--- start ---

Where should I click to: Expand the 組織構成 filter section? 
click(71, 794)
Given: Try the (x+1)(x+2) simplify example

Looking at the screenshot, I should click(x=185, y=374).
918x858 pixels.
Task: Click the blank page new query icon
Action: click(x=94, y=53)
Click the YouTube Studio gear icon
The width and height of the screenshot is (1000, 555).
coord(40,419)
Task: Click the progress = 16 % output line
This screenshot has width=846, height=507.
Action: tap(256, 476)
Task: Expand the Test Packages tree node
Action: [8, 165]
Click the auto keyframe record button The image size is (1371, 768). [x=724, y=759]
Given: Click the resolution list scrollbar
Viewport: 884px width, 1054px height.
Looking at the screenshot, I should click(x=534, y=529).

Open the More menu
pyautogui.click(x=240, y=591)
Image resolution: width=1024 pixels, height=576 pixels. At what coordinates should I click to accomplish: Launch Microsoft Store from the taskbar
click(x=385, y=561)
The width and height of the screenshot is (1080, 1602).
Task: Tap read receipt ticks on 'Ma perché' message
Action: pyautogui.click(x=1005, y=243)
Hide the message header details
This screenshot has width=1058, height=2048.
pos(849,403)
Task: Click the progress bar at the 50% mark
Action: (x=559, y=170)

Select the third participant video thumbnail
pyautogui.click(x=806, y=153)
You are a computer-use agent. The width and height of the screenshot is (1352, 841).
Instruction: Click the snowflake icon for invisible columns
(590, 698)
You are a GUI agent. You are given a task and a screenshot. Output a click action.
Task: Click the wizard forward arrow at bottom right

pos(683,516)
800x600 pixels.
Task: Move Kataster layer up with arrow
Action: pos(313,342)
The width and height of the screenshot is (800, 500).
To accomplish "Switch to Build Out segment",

--- end ---

REQUIRED WORK | In the lines above, swap "scrollbar" for "scroll bar" and give all the lines again with nothing else changed.

OUTPUT OF THE TASK |
Where should I click to: Expand the 組織構成 filter section? 
click(71, 794)
Given: Try the (x+1)(x+2) simplify example

Looking at the screenshot, I should click(x=185, y=374).
918x858 pixels.
Task: Click the blank page new query icon
Action: click(x=94, y=53)
Click the YouTube Studio gear icon
The width and height of the screenshot is (1000, 555).
coord(40,419)
Task: Click the progress = 16 % output line
This screenshot has width=846, height=507.
Action: tap(256, 476)
Task: Expand the Test Packages tree node
Action: [8, 165]
Click the auto keyframe record button The image size is (1371, 768). [x=724, y=759]
Given: Click the resolution list scroll bar
Viewport: 884px width, 1054px height.
Looking at the screenshot, I should click(x=534, y=529).

Open the More menu
pyautogui.click(x=240, y=591)
Image resolution: width=1024 pixels, height=576 pixels. At what coordinates should I click to accomplish: Launch Microsoft Store from the taskbar
click(x=385, y=561)
The width and height of the screenshot is (1080, 1602).
Task: Tap read receipt ticks on 'Ma perché' message
Action: pyautogui.click(x=1005, y=243)
Hide the message header details
This screenshot has width=1058, height=2048.
pos(849,403)
Task: Click the progress bar at the 50% mark
Action: (x=559, y=170)

Select the third participant video thumbnail
pyautogui.click(x=806, y=153)
You are a computer-use agent. The width and height of the screenshot is (1352, 841).
Instruction: Click the snowflake icon for invisible columns
(590, 698)
You are a GUI agent. You are given a task and a screenshot. Output a click action.
Task: Click the wizard forward arrow at bottom right

pos(683,516)
800x600 pixels.
Task: Move Kataster layer up with arrow
Action: pos(313,342)
The width and height of the screenshot is (800, 500).
To accomplish "Switch to Build Out segment",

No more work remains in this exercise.